Mosinee rally simply wrong
LETTERS TO THE EDITOR
To the Editor: I just read your article in The Record Review April 22 edition. You are spot on. I regard the gathering to protest Gov. Evers Safer At Home policy unsafe and just plain ignorant of the COVID- 19 pandemic situation.
This occurred a few blocks from my home where I remain while living with metastatic breast cancer. I feel Cory Tomczyk has put our community at risk by initiating this protest. It’s shameful that these attendees failed to wear masks or follow social distancing. I am at risk for getting this virus ue to my illness and feel distraught that they choose to be ignoring what science proves to be fact regarding COVID- 19. Wisconsinites are not immune to this disease. Central Wisconsin residents are not immune to this disease.
Shame on Cory Tomczyk and all the participants in this past Sunday rally at IROW in Mosinee. Their choice to gather in large numbers knowing about community spread of COVID-19 was simply wrong.
Linda Lambrecht Mosinee
To the Editor: Mr. Tomczyk, how very irresponsible of you to host such a large open event during a national emergency brought on by a world wide pandemic. In doing so you have potentially exposed the attendees, and all of their contacts, to a higher risk of contracting COVID-19. Should that happen it would put a further strain on our already strained medical community. This disease is deadly.
Mr. Wokatsch, you wrote the following in your letter to the editor, printed in the April 22 issue of The Record Review, concerning your attendance of the afore-mentioned event. “There was joy at seeing friends there, old and new, actually having the social interaction we have not had in over a month.” How nice for you. How potentially dangerous for your family, friends, neighbors, casual contacts and community.
Kathy Anderson Marathon
To the Editor: I believe it was 2015 when an editorial in The Record-Review spoke of the population of the Seventh Congressional District dropping by 43 percent by 2040. Recently, William Litzer wrote about having McDevco, the Marathon County economic development arm, promote living in the county’s rural townships. I’m thinking that we need to do much more than that. We need to promote living and working in all 23 of the Seventh Congressional District counties if we do not want the population projections to become reality. Do we have people willing to step up in the areas of business, government and industry for the good of northern and central Wisconsin?

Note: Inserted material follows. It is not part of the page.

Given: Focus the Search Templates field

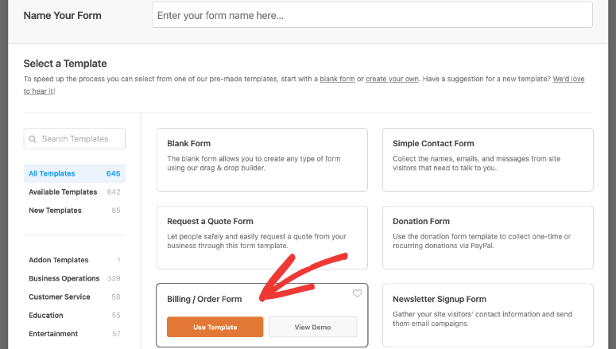Looking at the screenshot, I should pyautogui.click(x=74, y=139).
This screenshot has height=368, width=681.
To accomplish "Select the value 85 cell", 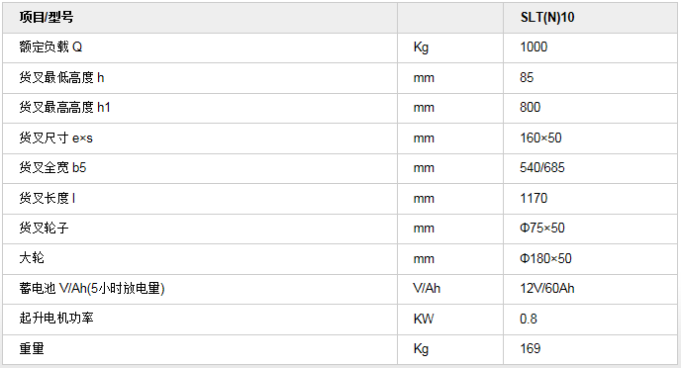I will point(590,78).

Writing in the National Catholic Reporter, Diane Scarper states: “In today’s America, 2.5 million children will be homeless some part of the year. No other First World country treats its children this way.” At the same time, housing becomes more expensive, millions keep joining the ranks of the uninsured and many go undernourished and hungry.

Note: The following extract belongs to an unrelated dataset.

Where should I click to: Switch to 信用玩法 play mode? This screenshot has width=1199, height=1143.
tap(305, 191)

On May 12, we will have a special election for the Seventh Congressional District to see who will represent us in Washington. From 1957 to 1989, Sen. Proxmire represented Wisconsin in Congress. In his last two campaigns for the senate, he refused all contributions. Today, we have one candidate who has received the majority of his campaign contributions from outside Wisconsin and who campaigns on representing our president. We have a second candidate who refuses all donations from PACs and is campaigning on representing us. I want a representative who will represent us; not a representative beholden to outside interests, representing someone a thousand miles from here.